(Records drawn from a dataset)
BEGIN

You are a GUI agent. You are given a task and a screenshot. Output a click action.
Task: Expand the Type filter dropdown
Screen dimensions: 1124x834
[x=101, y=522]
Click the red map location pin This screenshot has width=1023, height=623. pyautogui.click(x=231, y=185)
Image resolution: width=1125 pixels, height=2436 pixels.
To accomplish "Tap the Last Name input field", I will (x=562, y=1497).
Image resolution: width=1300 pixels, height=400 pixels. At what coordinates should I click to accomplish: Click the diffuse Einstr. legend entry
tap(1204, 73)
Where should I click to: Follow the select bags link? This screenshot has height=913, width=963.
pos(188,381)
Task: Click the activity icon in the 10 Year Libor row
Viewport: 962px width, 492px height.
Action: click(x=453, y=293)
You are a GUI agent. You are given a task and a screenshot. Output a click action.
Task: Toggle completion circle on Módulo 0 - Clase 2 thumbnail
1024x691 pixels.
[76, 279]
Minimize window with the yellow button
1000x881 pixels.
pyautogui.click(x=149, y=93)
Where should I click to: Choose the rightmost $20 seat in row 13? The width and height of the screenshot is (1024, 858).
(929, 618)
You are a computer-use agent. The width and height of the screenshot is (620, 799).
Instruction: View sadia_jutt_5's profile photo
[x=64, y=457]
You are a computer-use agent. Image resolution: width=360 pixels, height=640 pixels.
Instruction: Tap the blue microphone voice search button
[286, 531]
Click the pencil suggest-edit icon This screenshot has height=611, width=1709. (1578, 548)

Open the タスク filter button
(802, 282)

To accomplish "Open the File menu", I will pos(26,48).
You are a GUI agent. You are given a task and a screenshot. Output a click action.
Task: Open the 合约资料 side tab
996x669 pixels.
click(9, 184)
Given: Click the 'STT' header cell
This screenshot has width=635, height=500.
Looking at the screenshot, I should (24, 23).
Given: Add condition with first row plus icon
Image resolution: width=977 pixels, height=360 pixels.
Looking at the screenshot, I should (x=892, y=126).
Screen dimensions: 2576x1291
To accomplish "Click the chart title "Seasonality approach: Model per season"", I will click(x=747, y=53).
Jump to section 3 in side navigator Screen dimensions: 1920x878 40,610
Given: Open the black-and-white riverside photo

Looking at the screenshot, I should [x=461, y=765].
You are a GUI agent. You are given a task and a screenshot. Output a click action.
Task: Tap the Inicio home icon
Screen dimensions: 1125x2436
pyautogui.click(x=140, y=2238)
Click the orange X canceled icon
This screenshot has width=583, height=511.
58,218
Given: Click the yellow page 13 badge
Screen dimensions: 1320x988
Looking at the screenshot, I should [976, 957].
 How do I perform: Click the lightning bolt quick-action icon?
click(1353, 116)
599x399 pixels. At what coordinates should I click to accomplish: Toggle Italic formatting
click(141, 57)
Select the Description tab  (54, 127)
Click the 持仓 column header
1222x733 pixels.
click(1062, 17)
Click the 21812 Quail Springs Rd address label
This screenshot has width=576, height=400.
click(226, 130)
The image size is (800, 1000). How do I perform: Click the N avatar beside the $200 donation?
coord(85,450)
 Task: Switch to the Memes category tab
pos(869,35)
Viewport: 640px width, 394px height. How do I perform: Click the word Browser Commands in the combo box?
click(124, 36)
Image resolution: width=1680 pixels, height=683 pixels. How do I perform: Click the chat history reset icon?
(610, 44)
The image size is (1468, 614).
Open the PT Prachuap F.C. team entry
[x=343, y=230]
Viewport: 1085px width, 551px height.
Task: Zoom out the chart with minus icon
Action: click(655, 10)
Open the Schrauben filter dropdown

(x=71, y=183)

END

▶ [Exercise] Write out the entries above once more, without altering anything.

▶ [Response to this task]
You are a GUI agent. You are given a task and a screenshot. Output a click action.
Task: Expand the Type filter dropdown
Screen dimensions: 1124x834
[x=101, y=522]
Click the red map location pin This screenshot has width=1023, height=623. pyautogui.click(x=231, y=185)
Image resolution: width=1125 pixels, height=2436 pixels.
To accomplish "Tap the Last Name input field", I will (x=562, y=1497).
Image resolution: width=1300 pixels, height=400 pixels. At what coordinates should I click to accomplish: Click the diffuse Einstr. legend entry
tap(1204, 73)
Where should I click to: Follow the select bags link? This screenshot has height=913, width=963.
pos(188,381)
Task: Click the activity icon in the 10 Year Libor row
Viewport: 962px width, 492px height.
Action: click(x=453, y=293)
You are a GUI agent. You are given a task and a screenshot. Output a click action.
Task: Toggle completion circle on Módulo 0 - Clase 2 thumbnail
1024x691 pixels.
[76, 279]
Minimize window with the yellow button
1000x881 pixels.
pyautogui.click(x=149, y=93)
Where should I click to: Choose the rightmost $20 seat in row 13? The width and height of the screenshot is (1024, 858).
(929, 618)
You are a computer-use agent. The width and height of the screenshot is (620, 799).
Instruction: View sadia_jutt_5's profile photo
[x=64, y=457]
You are a computer-use agent. Image resolution: width=360 pixels, height=640 pixels.
Instruction: Tap the blue microphone voice search button
[286, 531]
Click the pencil suggest-edit icon This screenshot has height=611, width=1709. (1578, 548)

Open the タスク filter button
(802, 282)

To accomplish "Open the File menu", I will pos(26,48).
You are a GUI agent. You are given a task and a screenshot. Output a click action.
Task: Open the 合约资料 side tab
996x669 pixels.
click(9, 184)
Given: Click the 'STT' header cell
This screenshot has width=635, height=500.
Looking at the screenshot, I should (24, 23).
Given: Add condition with first row plus icon
Image resolution: width=977 pixels, height=360 pixels.
Looking at the screenshot, I should (x=892, y=126).
Screen dimensions: 2576x1291
To accomplish "Click the chart title "Seasonality approach: Model per season"", I will click(x=747, y=53).
Jump to section 3 in side navigator Screen dimensions: 1920x878 40,610
Given: Open the black-and-white riverside photo

Looking at the screenshot, I should [x=461, y=765].
You are a GUI agent. You are given a task and a screenshot. Output a click action.
Task: Tap the Inicio home icon
Screen dimensions: 1125x2436
pyautogui.click(x=140, y=2238)
Click the orange X canceled icon
This screenshot has width=583, height=511.
58,218
Given: Click the yellow page 13 badge
Screen dimensions: 1320x988
Looking at the screenshot, I should [976, 957].
 How do I perform: Click the lightning bolt quick-action icon?
click(1353, 116)
599x399 pixels. At what coordinates should I click to accomplish: Toggle Italic formatting
click(141, 57)
Select the Description tab  (54, 127)
Click the 持仓 column header
1222x733 pixels.
click(1062, 17)
Click the 21812 Quail Springs Rd address label
This screenshot has width=576, height=400.
click(226, 130)
The image size is (800, 1000). How do I perform: Click the N avatar beside the $200 donation?
coord(85,450)
 Task: Switch to the Memes category tab
pos(869,35)
Viewport: 640px width, 394px height. How do I perform: Click the word Browser Commands in the combo box?
click(124, 36)
Image resolution: width=1680 pixels, height=683 pixels. How do I perform: Click the chat history reset icon?
(610, 44)
The image size is (1468, 614).
Open the PT Prachuap F.C. team entry
[x=343, y=230]
Viewport: 1085px width, 551px height.
Task: Zoom out the chart with minus icon
Action: click(655, 10)
Open the Schrauben filter dropdown

(x=71, y=183)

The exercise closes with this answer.